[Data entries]
_ _ _ _ _ _ _

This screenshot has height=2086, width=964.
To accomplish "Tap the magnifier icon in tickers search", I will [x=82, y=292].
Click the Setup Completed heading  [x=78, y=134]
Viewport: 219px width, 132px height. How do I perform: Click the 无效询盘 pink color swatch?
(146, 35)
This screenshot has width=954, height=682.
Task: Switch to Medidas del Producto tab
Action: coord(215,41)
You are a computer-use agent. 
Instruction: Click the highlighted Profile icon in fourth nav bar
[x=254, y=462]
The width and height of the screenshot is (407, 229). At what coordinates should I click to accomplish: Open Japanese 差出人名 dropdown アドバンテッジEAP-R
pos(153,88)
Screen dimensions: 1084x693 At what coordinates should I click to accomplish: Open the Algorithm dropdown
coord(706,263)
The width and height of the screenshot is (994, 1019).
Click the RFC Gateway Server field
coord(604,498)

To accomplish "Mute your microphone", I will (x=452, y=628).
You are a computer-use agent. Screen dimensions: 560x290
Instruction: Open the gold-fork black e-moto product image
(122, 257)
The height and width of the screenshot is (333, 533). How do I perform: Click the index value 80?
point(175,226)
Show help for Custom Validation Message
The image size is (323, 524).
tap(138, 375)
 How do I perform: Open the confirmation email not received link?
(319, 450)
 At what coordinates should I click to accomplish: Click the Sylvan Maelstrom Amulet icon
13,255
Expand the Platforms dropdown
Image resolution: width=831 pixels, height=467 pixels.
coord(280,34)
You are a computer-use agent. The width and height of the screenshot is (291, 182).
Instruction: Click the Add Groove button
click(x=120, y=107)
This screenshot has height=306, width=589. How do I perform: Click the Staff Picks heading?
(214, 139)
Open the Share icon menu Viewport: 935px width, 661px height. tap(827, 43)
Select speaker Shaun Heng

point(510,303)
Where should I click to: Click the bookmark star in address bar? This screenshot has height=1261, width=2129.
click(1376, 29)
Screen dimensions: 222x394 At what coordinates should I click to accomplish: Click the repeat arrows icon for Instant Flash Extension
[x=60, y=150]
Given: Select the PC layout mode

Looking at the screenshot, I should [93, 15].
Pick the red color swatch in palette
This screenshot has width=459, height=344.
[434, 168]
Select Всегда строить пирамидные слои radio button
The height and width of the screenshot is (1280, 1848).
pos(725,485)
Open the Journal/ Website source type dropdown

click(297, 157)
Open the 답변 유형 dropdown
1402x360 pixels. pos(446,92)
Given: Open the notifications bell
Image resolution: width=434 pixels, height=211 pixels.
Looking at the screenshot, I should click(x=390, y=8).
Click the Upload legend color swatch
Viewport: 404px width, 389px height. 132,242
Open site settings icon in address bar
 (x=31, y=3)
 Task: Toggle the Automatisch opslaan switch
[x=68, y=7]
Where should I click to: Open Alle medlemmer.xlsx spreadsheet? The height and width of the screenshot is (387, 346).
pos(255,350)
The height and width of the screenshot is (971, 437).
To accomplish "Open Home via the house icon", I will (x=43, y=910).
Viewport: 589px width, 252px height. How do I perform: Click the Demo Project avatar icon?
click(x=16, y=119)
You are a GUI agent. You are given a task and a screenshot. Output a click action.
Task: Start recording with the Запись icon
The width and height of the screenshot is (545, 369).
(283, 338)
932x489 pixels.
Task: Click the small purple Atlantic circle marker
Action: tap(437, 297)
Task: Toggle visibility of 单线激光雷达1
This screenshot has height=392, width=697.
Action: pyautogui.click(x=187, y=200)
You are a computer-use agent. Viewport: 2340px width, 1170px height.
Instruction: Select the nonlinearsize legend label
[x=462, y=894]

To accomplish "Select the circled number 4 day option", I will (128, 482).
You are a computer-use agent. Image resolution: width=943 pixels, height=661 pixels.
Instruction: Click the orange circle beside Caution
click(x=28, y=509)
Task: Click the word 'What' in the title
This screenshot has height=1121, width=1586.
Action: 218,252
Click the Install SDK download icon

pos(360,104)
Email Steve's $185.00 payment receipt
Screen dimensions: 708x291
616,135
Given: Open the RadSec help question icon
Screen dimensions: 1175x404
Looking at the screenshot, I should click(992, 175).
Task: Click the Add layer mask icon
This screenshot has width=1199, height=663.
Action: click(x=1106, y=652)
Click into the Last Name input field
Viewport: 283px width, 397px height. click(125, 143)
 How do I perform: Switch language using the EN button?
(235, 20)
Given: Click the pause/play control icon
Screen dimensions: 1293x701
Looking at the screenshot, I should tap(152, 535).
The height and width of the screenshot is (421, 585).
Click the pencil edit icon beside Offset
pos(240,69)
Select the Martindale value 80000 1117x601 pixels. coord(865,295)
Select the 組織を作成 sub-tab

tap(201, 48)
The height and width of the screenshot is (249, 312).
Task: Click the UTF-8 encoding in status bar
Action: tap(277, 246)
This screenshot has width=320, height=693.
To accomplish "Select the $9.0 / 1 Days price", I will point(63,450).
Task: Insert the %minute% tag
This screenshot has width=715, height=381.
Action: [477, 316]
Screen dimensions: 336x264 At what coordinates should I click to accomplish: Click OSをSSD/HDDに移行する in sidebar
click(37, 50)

_ _ _ _ _ _ _

- Exercise description
Extract every line of the data above and reproduce each one verbatim, with no changes.

- Result
This screenshot has height=2086, width=964.
To accomplish "Tap the magnifier icon in tickers search", I will [x=82, y=292].
Click the Setup Completed heading  [x=78, y=134]
Viewport: 219px width, 132px height. How do I perform: Click the 无效询盘 pink color swatch?
(146, 35)
This screenshot has width=954, height=682.
Task: Switch to Medidas del Producto tab
Action: coord(215,41)
You are a computer-use agent. 
Instruction: Click the highlighted Profile icon in fourth nav bar
[x=254, y=462]
The width and height of the screenshot is (407, 229). At what coordinates should I click to accomplish: Open Japanese 差出人名 dropdown アドバンテッジEAP-R
pos(153,88)
Screen dimensions: 1084x693 At what coordinates should I click to accomplish: Open the Algorithm dropdown
coord(706,263)
The width and height of the screenshot is (994, 1019).
Click the RFC Gateway Server field
coord(604,498)

To accomplish "Mute your microphone", I will (x=452, y=628).
You are a computer-use agent. Screen dimensions: 560x290
Instruction: Open the gold-fork black e-moto product image
(122, 257)
The height and width of the screenshot is (333, 533). How do I perform: Click the index value 80?
point(175,226)
Show help for Custom Validation Message
The image size is (323, 524).
tap(138, 375)
 How do I perform: Open the confirmation email not received link?
(319, 450)
 At what coordinates should I click to accomplish: Click the Sylvan Maelstrom Amulet icon
13,255
Expand the Platforms dropdown
Image resolution: width=831 pixels, height=467 pixels.
coord(280,34)
You are a computer-use agent. The width and height of the screenshot is (291, 182).
Instruction: Click the Add Groove button
click(x=120, y=107)
This screenshot has height=306, width=589. How do I perform: Click the Staff Picks heading?
(214, 139)
Open the Share icon menu Viewport: 935px width, 661px height. tap(827, 43)
Select speaker Shaun Heng

point(510,303)
Where should I click to: Click the bookmark star in address bar? This screenshot has height=1261, width=2129.
click(1376, 29)
Screen dimensions: 222x394 At what coordinates should I click to accomplish: Click the repeat arrows icon for Instant Flash Extension
[x=60, y=150]
Given: Select the PC layout mode

Looking at the screenshot, I should [93, 15].
Pick the red color swatch in palette
This screenshot has width=459, height=344.
[434, 168]
Select Всегда строить пирамидные слои radio button
The height and width of the screenshot is (1280, 1848).
pos(725,485)
Open the Journal/ Website source type dropdown

click(297, 157)
Open the 답변 유형 dropdown
1402x360 pixels. pos(446,92)
Given: Open the notifications bell
Image resolution: width=434 pixels, height=211 pixels.
Looking at the screenshot, I should click(x=390, y=8).
Click the Upload legend color swatch
Viewport: 404px width, 389px height. 132,242
Open site settings icon in address bar
 (x=31, y=3)
 Task: Toggle the Automatisch opslaan switch
[x=68, y=7]
Where should I click to: Open Alle medlemmer.xlsx spreadsheet? The height and width of the screenshot is (387, 346).
pos(255,350)
The height and width of the screenshot is (971, 437).
To accomplish "Open Home via the house icon", I will (x=43, y=910).
Viewport: 589px width, 252px height. How do I perform: Click the Demo Project avatar icon?
click(x=16, y=119)
You are a GUI agent. You are given a task and a screenshot. Output a click action.
Task: Start recording with the Запись icon
The width and height of the screenshot is (545, 369).
(283, 338)
932x489 pixels.
Task: Click the small purple Atlantic circle marker
Action: tap(437, 297)
Task: Toggle visibility of 单线激光雷达1
This screenshot has height=392, width=697.
Action: pyautogui.click(x=187, y=200)
You are a computer-use agent. Viewport: 2340px width, 1170px height.
Instruction: Select the nonlinearsize legend label
[x=462, y=894]

To accomplish "Select the circled number 4 day option", I will (128, 482).
You are a computer-use agent. Image resolution: width=943 pixels, height=661 pixels.
Instruction: Click the orange circle beside Caution
click(x=28, y=509)
Task: Click the word 'What' in the title
This screenshot has height=1121, width=1586.
Action: 218,252
Click the Install SDK download icon

pos(360,104)
Email Steve's $185.00 payment receipt
Screen dimensions: 708x291
616,135
Given: Open the RadSec help question icon
Screen dimensions: 1175x404
Looking at the screenshot, I should click(992, 175).
Task: Click the Add layer mask icon
This screenshot has width=1199, height=663.
Action: click(x=1106, y=652)
Click into the Last Name input field
Viewport: 283px width, 397px height. click(125, 143)
 How do I perform: Switch language using the EN button?
(235, 20)
Given: Click the pause/play control icon
Screen dimensions: 1293x701
Looking at the screenshot, I should tap(152, 535).
The height and width of the screenshot is (421, 585).
Click the pencil edit icon beside Offset
pos(240,69)
Select the Martindale value 80000 1117x601 pixels. coord(865,295)
Select the 組織を作成 sub-tab

tap(201, 48)
The height and width of the screenshot is (249, 312).
Task: Click the UTF-8 encoding in status bar
Action: tap(277, 246)
This screenshot has width=320, height=693.
To accomplish "Select the $9.0 / 1 Days price", I will point(63,450).
Task: Insert the %minute% tag
This screenshot has width=715, height=381.
Action: [477, 316]
Screen dimensions: 336x264 At what coordinates should I click to accomplish: Click OSをSSD/HDDに移行する in sidebar
click(37, 50)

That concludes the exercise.